- _Selected text_
=====

Published by under Romans

As part of the 8-week study of the book Life’s Healing Choices by John Baker of Saddleback Church, I’m going to dig deeper into it and apply them to my life.

I sometimes wonder why I make bad choices.  I’ve always known I’m capable of making the wrong choice, but why do I keep making them?  The apostle Paul said it best here:

I do not understand what I do. For what I want to do I do not do, but what I hate I do. And if I do what I do not want to do, I agree that the law is good. As it is, it is no longer I myself who do it, but it is sin living in me.

Romans 7:15-17

It’s the sin living in me.  I’m sinful by nature.

I’ve always known that eating a lot of sweets and caffeine are bad for me.  I’ve always known pleasuring myself leads to all sorts of bad thoughts.  I’ve always known indulging myself with gadgets will lead to overspending.

=====

- _Set exercise A_
Can you copy out a passage from the post about bad choices, starting at the words "As part of the" and ending after "to my life."?
- _Set exercise B_
How would you put this sentence from the post about bad choices into Spanish: "I sometimes wonder why I make bad choices."
- _Set exercise C_
Could you resume the post about bad choices, writing on from its final sentence?

- _Stored data_
=====

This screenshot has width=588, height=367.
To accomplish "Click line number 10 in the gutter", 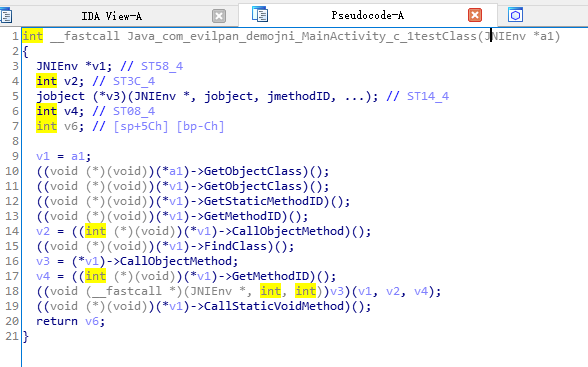I will click(x=12, y=171).
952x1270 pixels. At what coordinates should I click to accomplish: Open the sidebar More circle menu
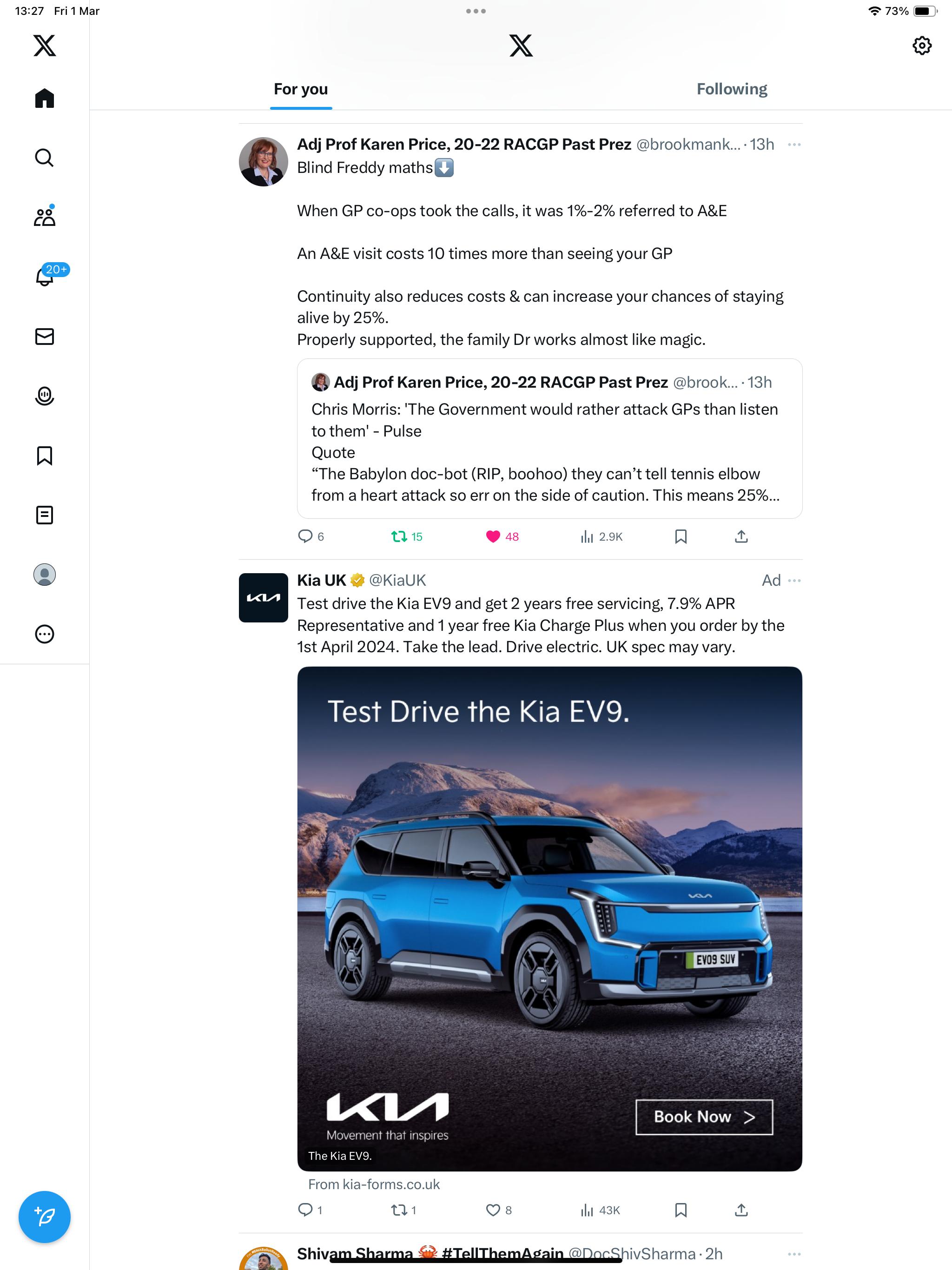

=====

- _Exercise result A_
As part of the 8-week study of the book Life’s Healing Choices by John Baker of Saddleback Church, I’m going to dig deeper into it and apply them to my life.

- _Exercise result B_
A veces me pregunto por qué tomo malas decisiones.

- _Exercise result C_
I used to do all that when I was single all the way to my late 20’s.  I used to think it didn’t hurt anyone.  That was my addiction: over-indulgence.  I was a spoiled kid and I absolutely needed the stuff I want, right there and then.

But now I’m married with a daughter to support.  I can’t be reckless anymore.  I can’t abuse my body as I used to.  I have to set a good example, not only for myself, but to everyone around me.

I have to make the reality choice:  I’m not in control.  I must let God take over.  My sinful nature always get the better of me, and it’s time God has it.  Whenever the thoughts of over-indulging returns, I’ll always run to God and let Him give me the strength to overcome it.